Pricing: Where Indie Budgets Meet Reality
Firebase’s free tier is generous for small projects. You get enough to build and test without spending anything. But once you start scaling, costs can surprise you. Real-time database reads, cloud function invocations, and bandwidth all add up. Firebase bills per operation, which means a suddenly popular feature can trigger an unexpectedly large bill.
The pricing model also makes it hard to predict costs accurately. You’re optimizing for Firebase-specific metrics rather than traditional infrastructure costs. Some developers love the pay-as-you-go model. Others find it anxiety-inducing.
Supabase offers a generous free tier that includes 500MB database space, 1GB file storage, and 50,000 monthly active users. The paid tiers are straightforward and predictable. You’re essentially paying for compute resources and storage, which is easier to reason about than per-operation pricing. For indie developers who want to know their monthly costs ahead of time, this predictability is valuable.
Appwrite’s cloud offering has competitive pricing with a free tier suitable for side projects. The self-hosted option means you pay for infrastructure directly—a DigitalOcean droplet or AWS instance—giving you complete cost control. Once your app reaches a certain scale, self-hosting can be significantly cheaper than any managed service.
Vendor Lock-In: The Question Nobody Asks Until It’s Too Late
Firebase locks you in hard. Your data is in Firestore’s proprietary format, your auth is tied to Firebase Auth, and your functions run on Google Cloud. Migrating away requires rewriting significant portions of your application. Google has a history of deprecating products, and while Firebase seems safe, that dependency should factor into your decision.
Supabase is built entirely on open-source technologies. PostgreSQL, PostgREST, and GoTrue can all run anywhere. If you ever need to leave Supabase, you export your PostgreSQL database and redeploy the open-source components. The data portability alone makes this attractive for long-term projects.
Appwrite is open source, which means you can always self-host if their cloud offering disappears or becomes too expensive.

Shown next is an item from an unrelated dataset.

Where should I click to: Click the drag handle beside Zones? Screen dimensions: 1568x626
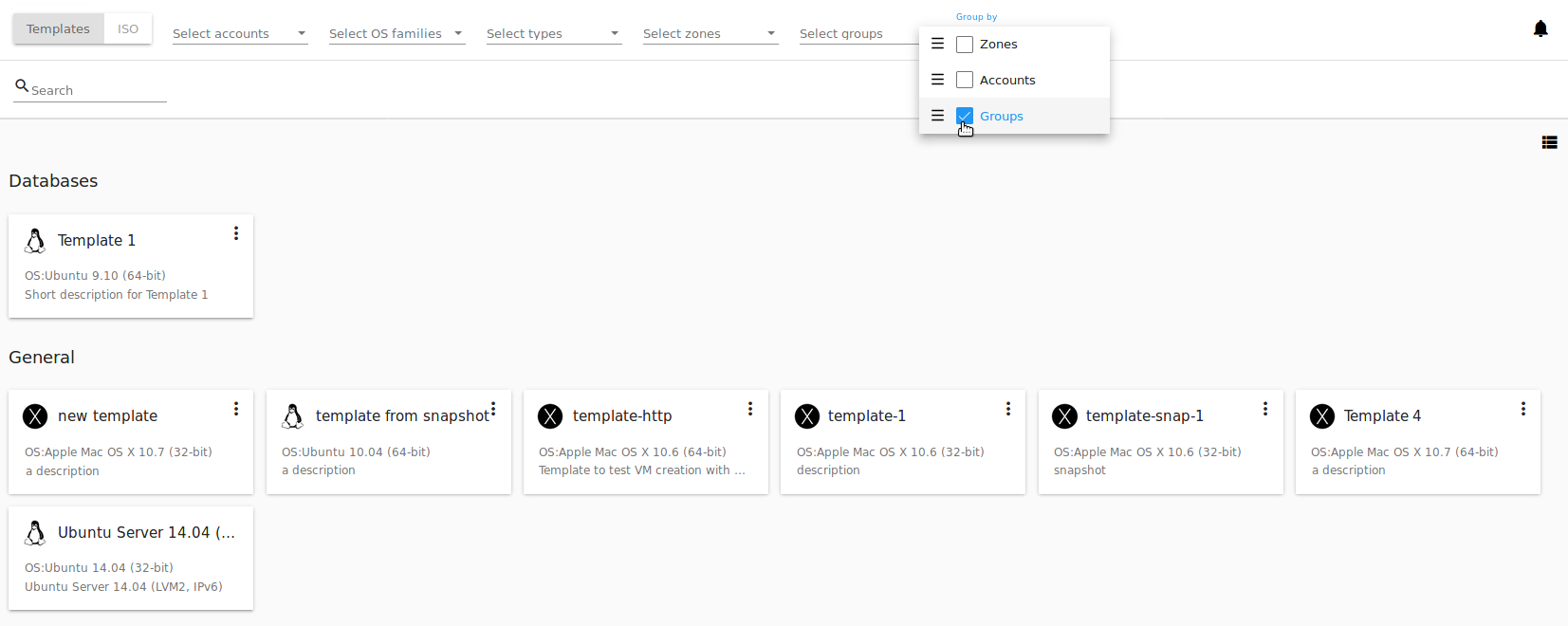pos(937,44)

You’re not locked into their infrastructure. For indie developers thinking long-term, this escape hatch provides real peace of mind.
Making Your Decision
Choose Firebase if you need to ship something immediately and don’t want to think about databases. If you’re building a real-time app like a chat platform or collaborative tool, and you’re comfortable with NoSQL, Firebase’s optimizations for real-time updates might justify the trade-offs.

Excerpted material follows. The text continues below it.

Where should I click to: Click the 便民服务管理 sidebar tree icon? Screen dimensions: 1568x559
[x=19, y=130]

Choose Supabase if you value control, want to learn transferable database skills, and appreciate working with SQL. If your data model has relationships and you want to query it flexibly, PostgreSQL’s power will serve you well. The open-source foundation and data portability make it a solid long-term bet.
Choose Appwrite if you want a middle ground or if eventual self-hosting is important to you. It’s particularly good if you want backend services without learning SQL but don’t want Firebase’s limitations. The self-hosting option provides flexibility that neither Firebase nor Supabase’s cloud offerings can match.
For most indie developers in 2026, I’d lean toward Supabase. The combination of a real database, straightforward pricing, and open-source portability gives you room to grow without painting yourself into a corner. You might spend an extra day learning SQL, but you’ll save weeks down the road when you need to implement features that would be painful in a NoSQL system.
But here’s the truth: all three are solid choices that will get your product built. The best backend is the one you’ll actually use to ship something people want. Pick one, commit to it, and start building. You can always migrate later if you really need to.